Tom Brodbeck - January 5th, 2015
It’s official. Under the province’s fixed election-date law, Manitobans are scheduled to go to the polls April 19, 2016. It doesn’t come as any surprise. But as of Jan. 1, 2015, the election originally slated for this fall has been pushed back to April of next year.
Under Manitoba’s fixed election-date legislation, the province is supposed to hold a general election every four years on the first Tuesday of October, following the October, 2011 election. That would have put the next election at Oct. 6, 2015.

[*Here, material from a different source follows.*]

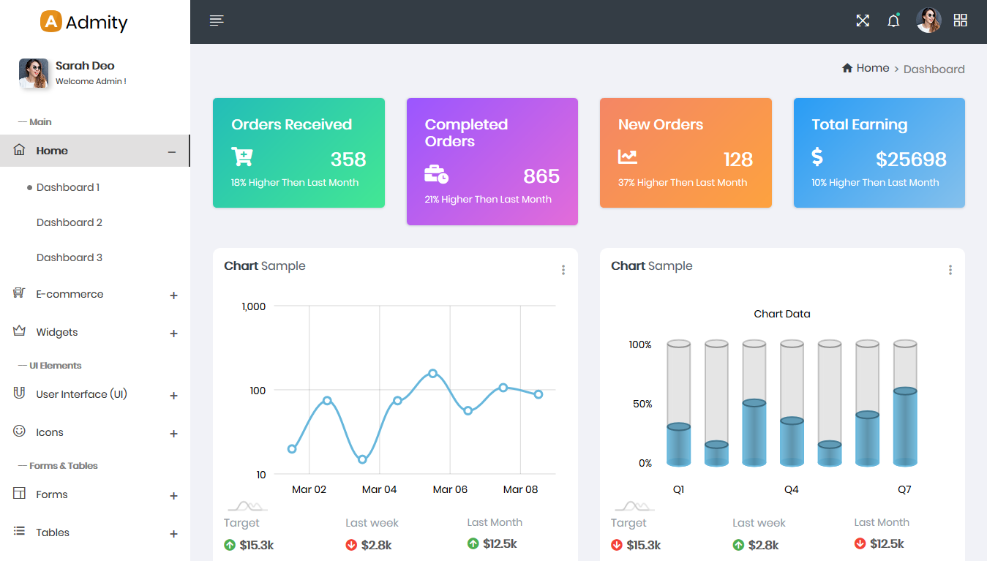
Task: Click the New Orders chart icon
Action: 628,157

But there’s a caveat. Under Sec. 49.1(3) of Manitoba’s Elections Act, if the election period conflicts with a federal election, the Manitoba vote gets pushed back to the third Tuesday of April in the following calendar year. Right now, a federal election is scheduled for Oct. 19 of this year, under Ottawa’s fixed election-date legislation. That could change if Prime Minister Stephen Harper calls an early election. However, under Manitoba law, if the federal vote is scheduled for October and Ottawa has not signalled a change to that date by Jan. 1 of this year, then the provincial vote is automatically pushed back to next year.
Judgment day for NDP MLAs will come April 19, 2016
The April, 2016 election date comes as no surprise since no one expected Harper to change the federal election date before Jan. 1. He might still call an early election this year, which he can legally do. Nothing in federal or provincial law precludes prime ministers or premiers from calling elections whenever they want. It’s an unavoidable flaw in all fixed election-date statutes. Under our parliamentary system, the governor general – or in the case of the provinces, the lieutenant governor – must have the ability to dissolve the legislature and call an election in case a government is defeated. But since the GG and the LG normally act on the advice of the prime minister or premier, it means first ministers are free to call elections whenever they please. Under fixed election-date laws, nothing prevents a GG or an LG from dissolving the house and calling an election, no matter what the circumstances.
Which means Harper could call an election this spring, for example, if he feels dropping the writ immediately following a good-news budget would help get his government re-elected. Even if that happened, opening up October 2015 for a Manitoba election, it would be too late for a fall vote locally. The Manitoba vote would still be held in April, 2016 because we passed the Jan. 1, 2015 deadline.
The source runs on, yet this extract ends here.